Essa prática predatória tem levado ao aparecimento no Semiárido Brasileiro de muitas áreas com sérios problemas de conservação dos recursos naturais, algumas delas irreversíveis a curto e médio prazo, sendo caracterizados como áreas ou núcleos de desertificação. Essas áreas são, ao mesmo tempo, reflexo e condicionante do processo de degradação humana dos sertanejos, pela falta de uma política eficiente para enfrentamento dos problemas regionais que são além de naturais, sócio-políticos e econômicos (DANTAS et al., 2006).

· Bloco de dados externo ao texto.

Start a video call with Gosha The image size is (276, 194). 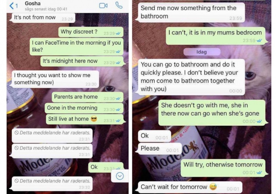(103, 6)
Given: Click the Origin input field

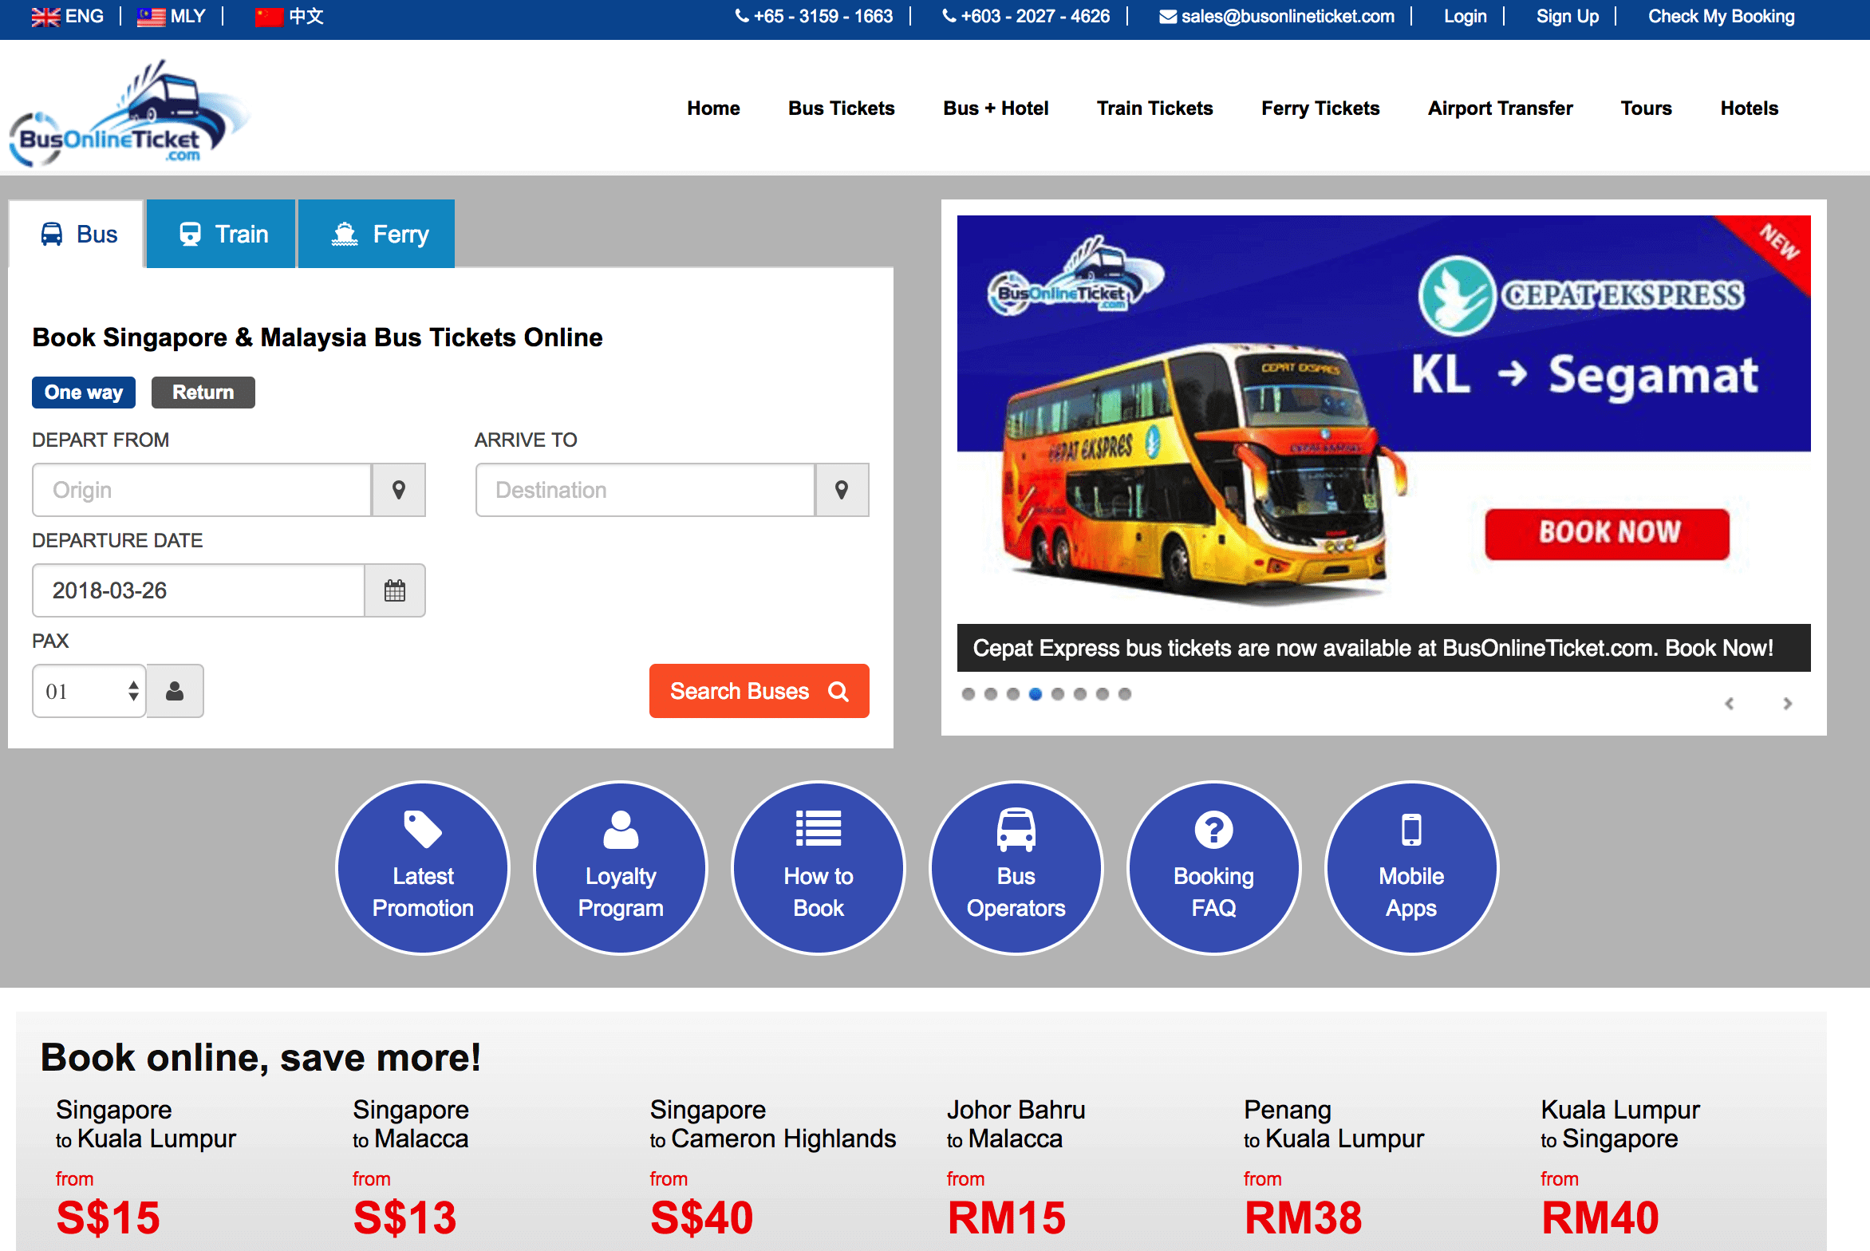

Diante desse contexto temático e regional, o objetivo da pesquisa é identificar os núcleos de terras degradadas do campo Aroeiras, área de ocorrência geológica de calcário e território de produção artesanal da cal e industrial de cimento, a partir da suscetibilidade da litologia e da vulnerabilidade e pressão das atividades antropogênicas situadas na região noroeste do Ceará, mais exatamente no limite entre os municípios de Coreaú e Sobral

Área de estudo e metodologia

A área de estudo, o campo calcário Aroeiras consiste numa poligonal de aproximadamente 79 km2 de ocorrência geológica da rocha calcária localizado no limite entre os municípios de Coreaú e Sobral tendo como principais pontos de referência espacial os distritos de Aroeiras (03°38’34” S; 40°37’21” W), Ubaúna (03°44’26” S; 40°41’26” W) e Aprazível (03°45’11” S; 40°33’30” W) (Carta Imagem 1)

Localização da área de estudo no geossistema da Depressão Interplanáltica Semiárida do Alto Coreaú (DISAC).
Carta Imagem 1
Localização da área de estudo no geossistema da Depressão Interplanáltica Semiárida do Alto Coreaú (DISAC).
Imagem Landsat Inpe(2011), Elaboração cartográfica Danusa Oliveira Campos (2019)

O campo Aroeiras configura-se como um importante e histórico território de produção da cal e do cimento no contexto regional e estadual com a presença da unidade fabril de cimento do grupo Votorantim e de dezenas de tradicionais caieiras, fornos rudimentares de produção da cal (BNB, 1987; ALBUQUERQUE, 2019) situado na região do Alto Coreaú (CE), entre as encostas secas do maciço residual da Meruoca, a leste e, e as escarpas úmidas do planalto da Ibiapaba, a oeste apresentando desníveis altimétricos que chegam a 700 metros entre a depressão Sertaneja e os topos das principais feições geomorfológicas adjacentes citadas onde encontram-se duas unidades de conservação federal de grande importância, a área de proteção ambiental da Serra da Meruoca e o parque nacional de Ubajara.

Do ponto de vista metodológico, a pesquisa articula pesquisa bibliográfica, interpretação de produtos de sensoriamento remoto e trabalhos de campo para validação da análise em gabinete.

O campo calcário Aroeiras foi delimitado a partir dos dados da Companhia de Pesquisas de Recursos Minerais (CPRM), enquanto para a confecção do mapa de uso e cobertura da terra utilizou-se imagem do satélite Landsat 7 do ano de 2011, devido a intensa cobertura de nuvens o que dificulta a escolha da mesma. A checagem em campo foi realizada em 2015 com auxílio de um receptor de Global Positioning System (GPS).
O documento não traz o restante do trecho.